» **Exercise prompt**:
Please write out the final portion of the records below exactly: the line containing "Účetní (75, 1132)", every line after it, and nothing else.

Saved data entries
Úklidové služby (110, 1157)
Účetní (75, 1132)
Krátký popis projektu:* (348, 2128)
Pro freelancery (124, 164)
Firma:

» **Answer box**:
Účetní (75, 1132)
Krátký popis projektu:* (348, 2128)
Pro freelancery (124, 164)
Firma:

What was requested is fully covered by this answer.